#### [Fragmento presentado]
★ ★ ★ ★ ★ ★ ★

A mí siempre me ha gustado mucho el teatro. Y me estoy divirtiendo en los ensayos teatrales, como actriz y como directora, mientras que ya había llegado a una etapa en la que no me sentía a gusto ensayando como bailarina. Crear coreografías me ha venido impuesto por la necesidad de hacer. Siempre me he considerado intérprete y he disfrutado mucho siendo intérprete. Cuando me llaman coreógrafa me da un poquito de pudor, porque yo no lo soy al uso. Propongo, impulso a que los intérpretes saquen de sus adentros, y yo los dirijo.

De retratarse sola en escena, a dirigir un espectáculo lleno de hombres.

Todos mis referentes son masculinos, es cierto. Vivo con dos hombres: mi marido y mi hijo. En la danza, han sido hombres mis mejores maestros. Y me gustan los hombres, por eso me molesta aún más la predominancia del machismo.

★ ★ ★ ★ ★ ★ ★

#### [Datos proporcionados]
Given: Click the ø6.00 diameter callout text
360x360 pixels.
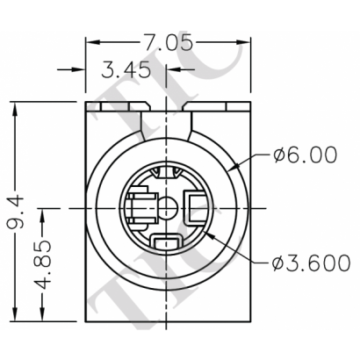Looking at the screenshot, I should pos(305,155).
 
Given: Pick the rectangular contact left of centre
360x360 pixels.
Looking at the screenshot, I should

★ ★ ★ ★ ★ ★ ★

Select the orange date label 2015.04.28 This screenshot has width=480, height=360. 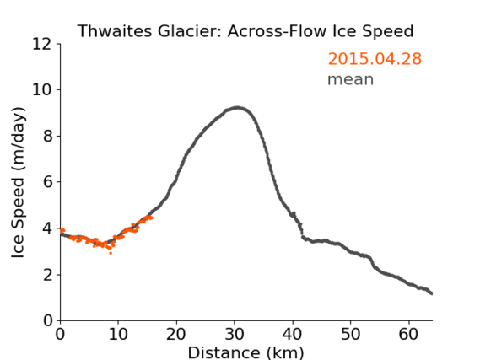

★ ★ ★ ★ ★ ★ ★

#### [Tarea A]
Reescriba el pasaje del fragmento que empieza en "De retratarse sola" y termina en "predominancia del machismo.", sustituyendo "maestros" por "profesores".
#### [Tarea B]
Responda con datos del fragmento:
(i) ¿Con quiénes vive quien habla?
(ii) ¿En qué situación siente un poco de pudor?
(iii) ¿Cómo se ha considerado siempre?
Para resolver cada tarea, básese solo en el fragmento.

#### [Respuesta A]
De retratarse sola en escena, a dirigir un espectáculo lleno de hombres.

Todos mis referentes son masculinos, es cierto. Vivo con dos hombres: mi marido y mi hijo. En la danza, han sido hombres mis mejores profesores. Y me gustan los hombres, por eso me molesta aún más la predominancia del machismo.

#### [Respuesta B]
(i) Con dos hombres: su marido y su hijo.
(ii) Cuando la llaman coreógrafa.
(iii) Como intérprete.